Reclaman los abajofirmantes del desplegado “No a la generación del no” que “trece años llevan detenidas las reformas de fondo que el país necesita”, e instan a los legisladores a aprobar la reforma política propuesta por el Presidente Calderón para que no termine “en el mismo camino: la negación, la parálisis”. Pero un vistazo a la base de datos del Instituto de Investigaciones Jurídicas de la UNAM indica que de 1997 a la fecha se han aprobado más de 50 reformas constitucionales en múltiples materias como derechos humanos, derechos y cultura indígenas, fiscalización de las finanzas públicas, procesos electorales, procuración de justicia, seguridad pública, transparencia y acceso a la información, etc.

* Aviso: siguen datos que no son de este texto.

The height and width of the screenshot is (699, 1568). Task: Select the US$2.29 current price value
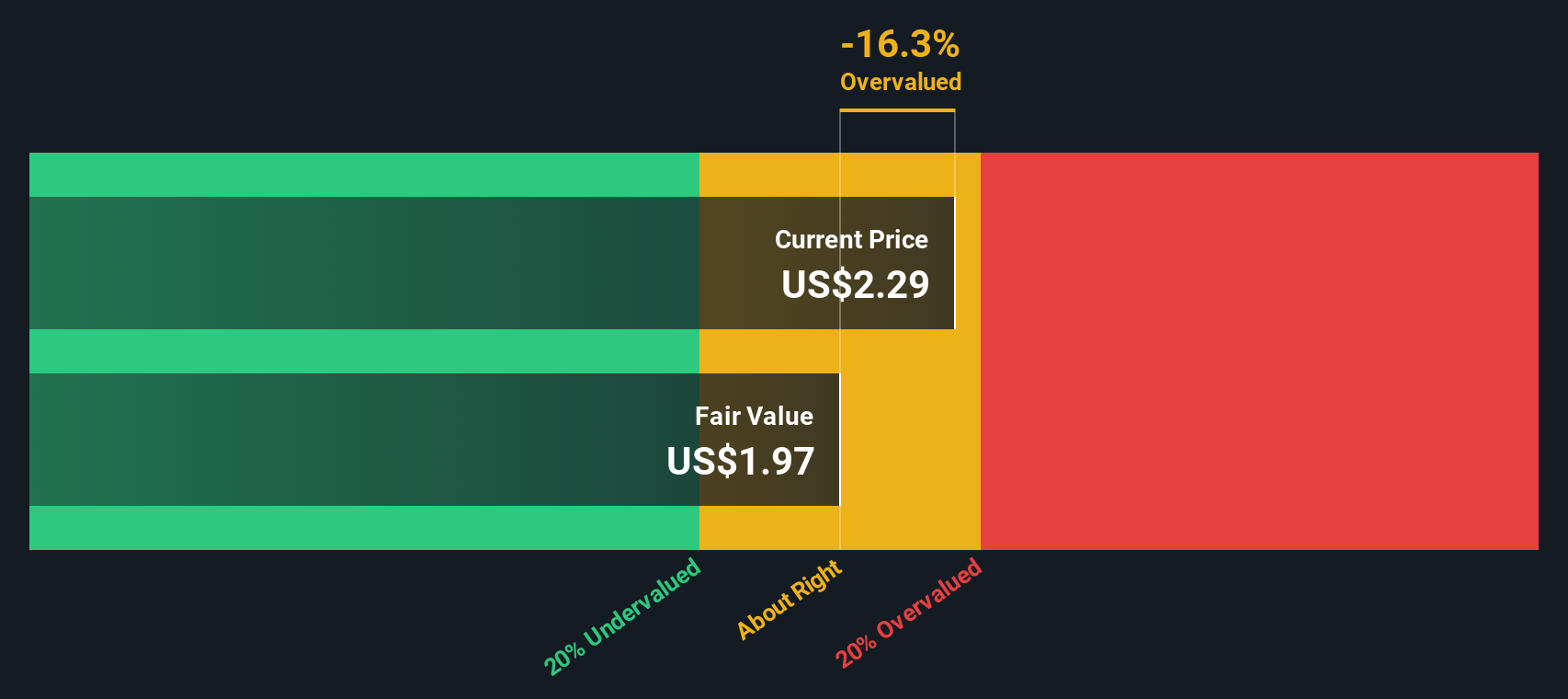tap(855, 285)
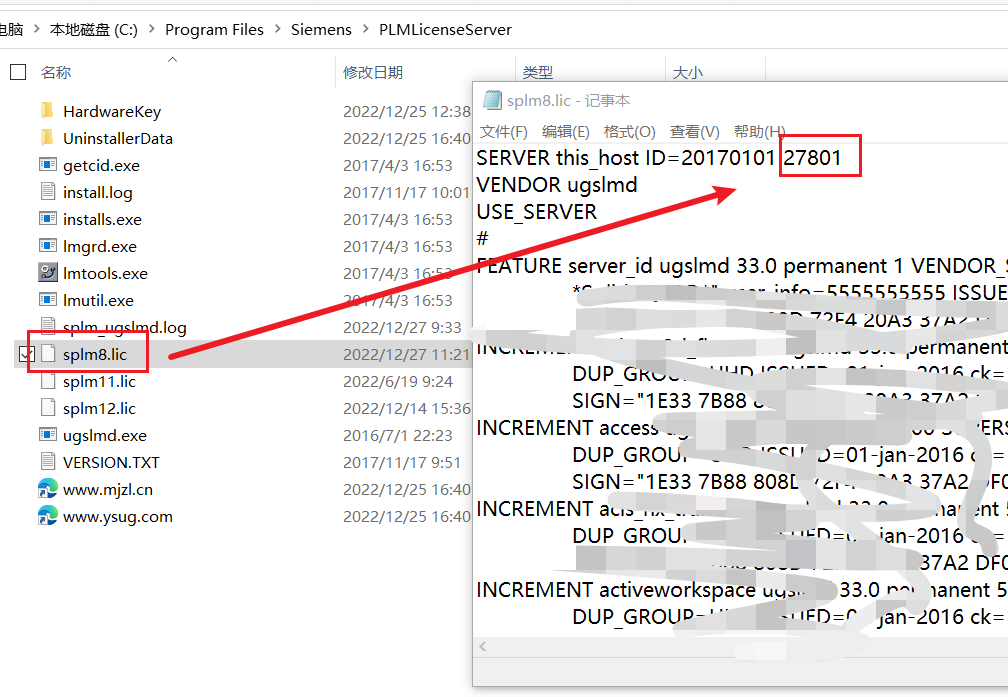Expand the chevron after Program Files in path
This screenshot has height=697, width=1008.
277,30

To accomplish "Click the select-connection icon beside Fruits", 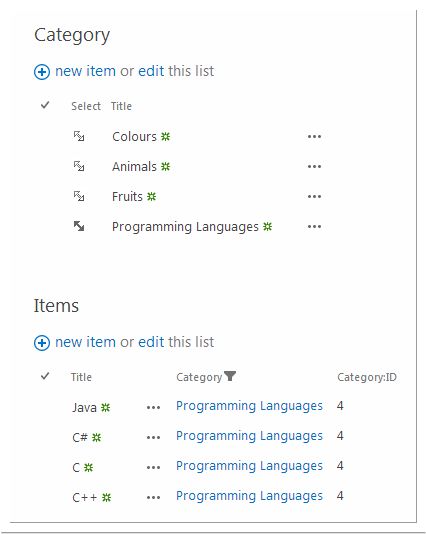I will [x=79, y=196].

En resumen: la clase política se desvive por quedar bien ante reclamos ciudadanos que no reflejan las preocupaciones de una inmensa mayoría que ni siquiera los entiende; los comunicadores asumen que Internet es la punta de lanza de una democratización en la que más del 70 por ciento de los mexicanos está excluido; para la crème de la crème de la intelectualidad, la academia, los medios, la cultura, los negocios y la tecnocracia las únicas reformas que importan son, aparentemente, las que no se hacen.